On Thu, 20 Oct 2016 21:07:35 -0700
Bart Schaefer <schaefer@brasslantern.com> wrote:
> The problem with the (#b) example is not that the pattern has matched
> improperly, but that #ifdef MULTIBYTE_SUPPORT has never been worked
> into complist.c:clprintfmt().  So it is counting the bytes rather than
> the display width when deciding where to start/stop coloring.

So something like this might be better?

This is counting characters properly, but not taking into account the
width of the character may be greater than 1.  As the outer loop is
assuming one position per character I don't know how to fix that
properly.  Probably incrementing cc by the width and doing something
clever with the "beg =" is a further imporvement, but I have no idea
what to about i.

pws

diff --git a/Src/Zle/complist.c b/Src/Zle/complist.c
index 8aeb6c3..39ac782 100644
--- a/Src/Zle/complist.c
+++ b/Src/Zle/complist.c
@@ -662,7 +662,9 @@ clprintfmt(char *p, int ml)
 
     initiscol();
 
-    for (; *p; p++) {
+    while (*p) {
+	convchar_t chr;
+	int chrlen = MB_METACHARLENCONV(p, &chr);
 	doiscol(i++);
 	cc++;
 	if (*p == '\n') {
@@ -673,11 +675,16 @@ clprintfmt(char *p, int ml)
 	if (ml == mlend - 1 && (cc % zterm_columns) == zterm_columns - 1)
 	    return 0;
 
-	if (*p == Meta) {
+	while (chrlen) {
+	    if (*p == Meta) {
+		p++;
+		chrlen--;
+		putc(*p ^ 32, shout);
+	    } else
+		putc(*p, shout);
+	    chrlen--;
 	    p++;
-	    putc(*p ^ 32, shout);
-	} else
-	    putc(*p, shout);
+	}
 	if ((beg = !(cc % zterm_columns)))
 	    ml++;
 	if (mscroll && !(cc % zterm_columns) &&


^ permalink raw reply	[flat|nested] 11+ messages in thread

* Re: zsh/complist colours improperly handle multibyte characters
  2016-10-23 17:30     ` Peter Stephenson
@ 2016-10-23 18:23       ` Bart Schaefer
  0 siblings, 0 replies; 11+ messages in thread
From: Bart Schaefer @ 2016-10-23 18:23 UTC (permalink / raw)
  To: zsh-workers

On Oct 23,  6:30pm, Peter Stephenson wrote:
}
} So something like this might be better?
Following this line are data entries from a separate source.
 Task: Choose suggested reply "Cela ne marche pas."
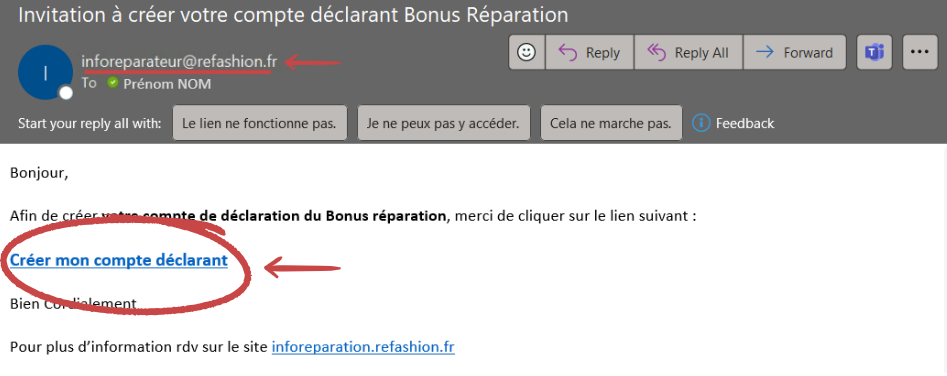point(611,123)
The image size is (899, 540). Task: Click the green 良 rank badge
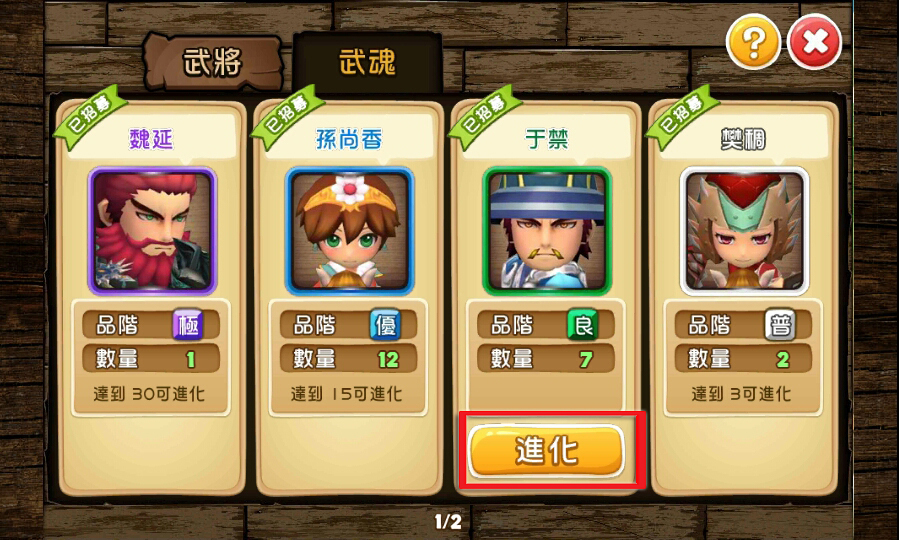coord(583,325)
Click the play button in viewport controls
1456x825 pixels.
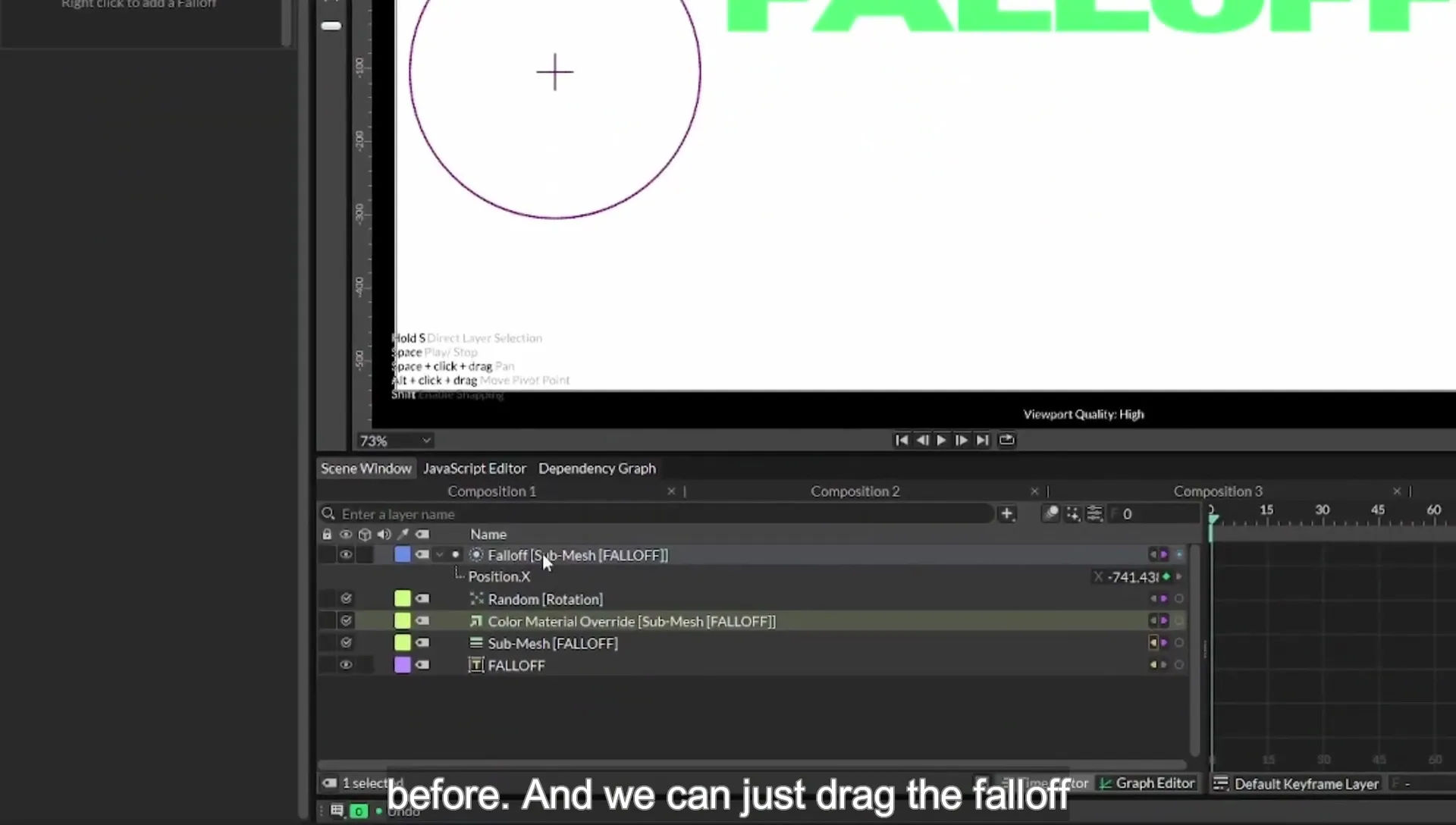click(941, 440)
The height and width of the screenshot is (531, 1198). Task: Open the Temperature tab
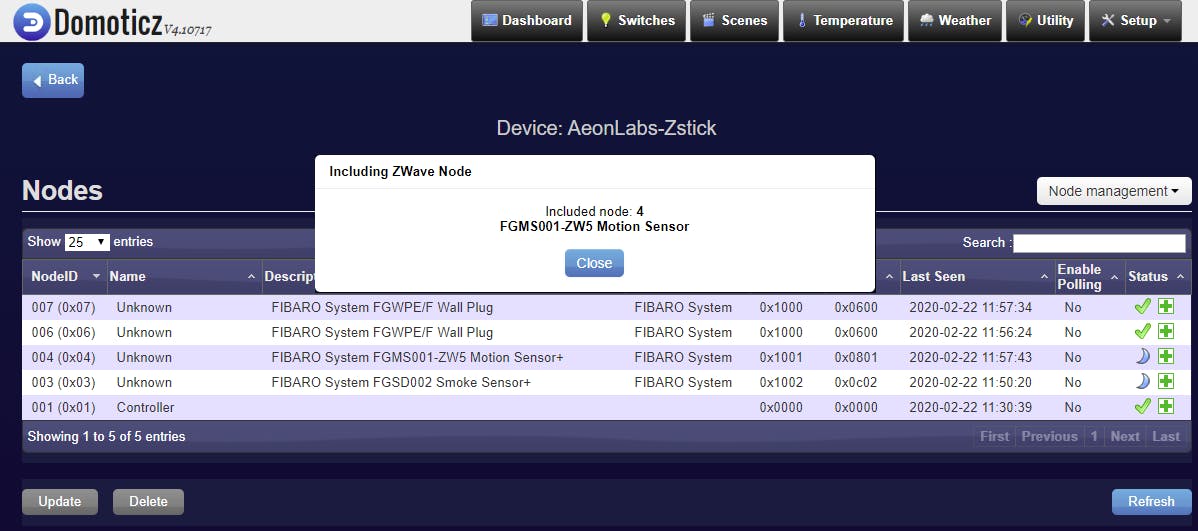(844, 21)
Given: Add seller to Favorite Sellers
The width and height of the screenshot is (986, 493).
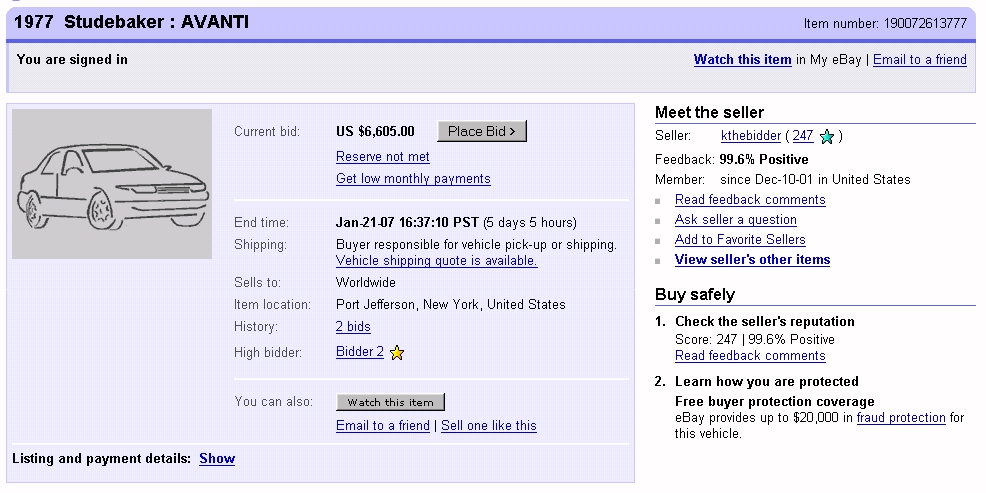Looking at the screenshot, I should (740, 240).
Yes, this appears to solve the issue, at least for multibyte characters
that take up only one screen column (as you noted).

} This is counting characters properly, but not taking into account the
} width of the character may be greater than 1.  As the outer loop is
} assuming one position per character I don't know how to fix that

Looks like doiscol() would need to have the character width passed down
to it to correctly manipulate the color position arrays, and then both
i += chrwid and cc += chrwid or something like that.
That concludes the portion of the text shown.